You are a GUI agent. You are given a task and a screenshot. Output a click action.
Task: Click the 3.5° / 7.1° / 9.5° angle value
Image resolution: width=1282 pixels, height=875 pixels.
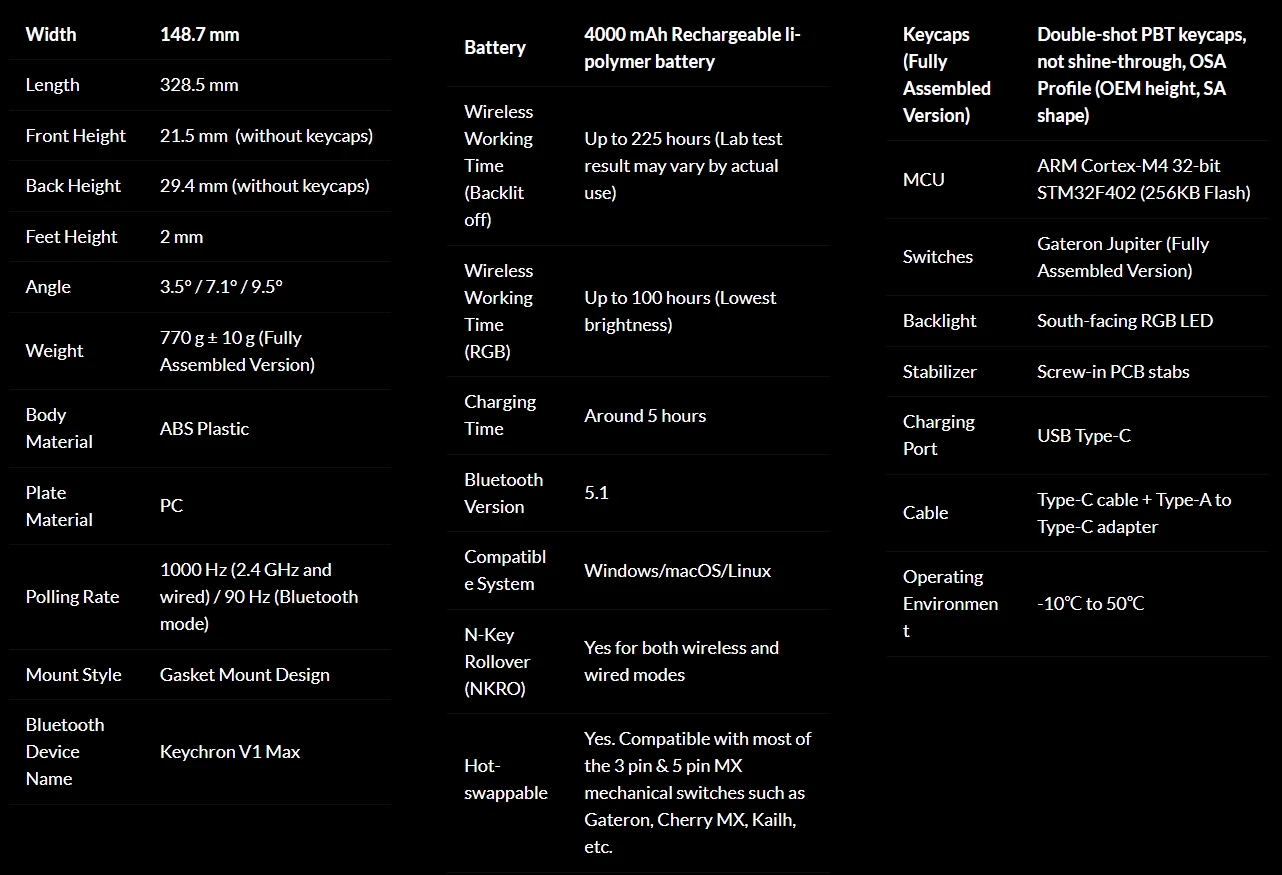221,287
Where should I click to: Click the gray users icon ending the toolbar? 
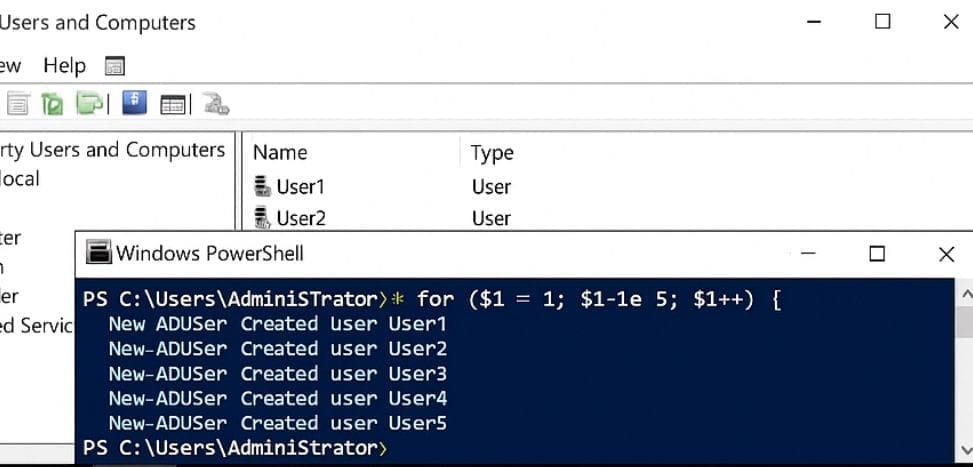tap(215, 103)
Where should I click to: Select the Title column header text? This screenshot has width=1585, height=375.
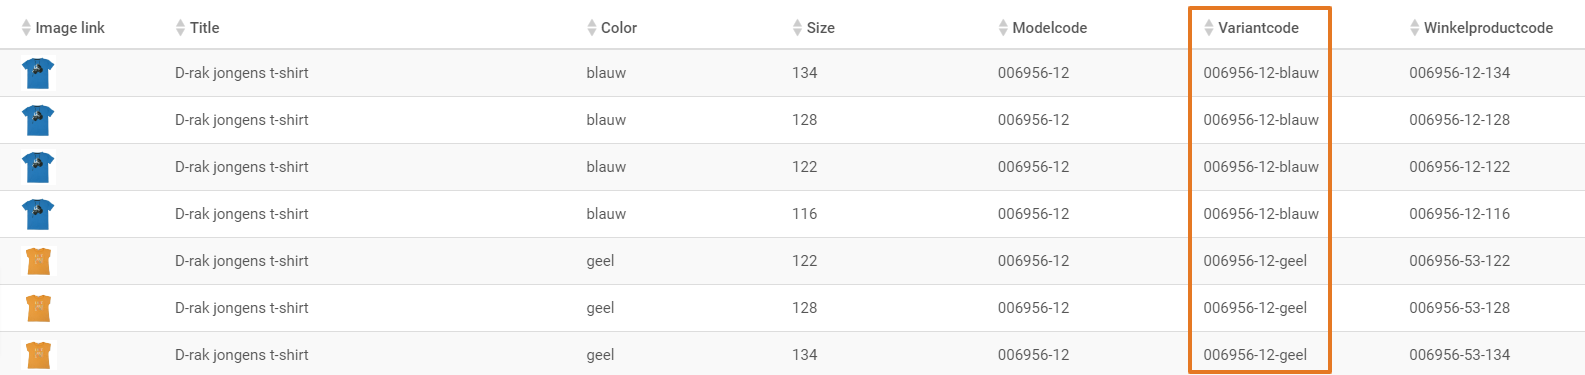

• • • •

Which lines of the records above contain the word "screenshot"? Copy each of them.

• Problem solution:
You are a GUI agent. You are given a task and a screenshot. Output a click action.
Where should I click to: Select the Title column header text? This screenshot has width=1585, height=375.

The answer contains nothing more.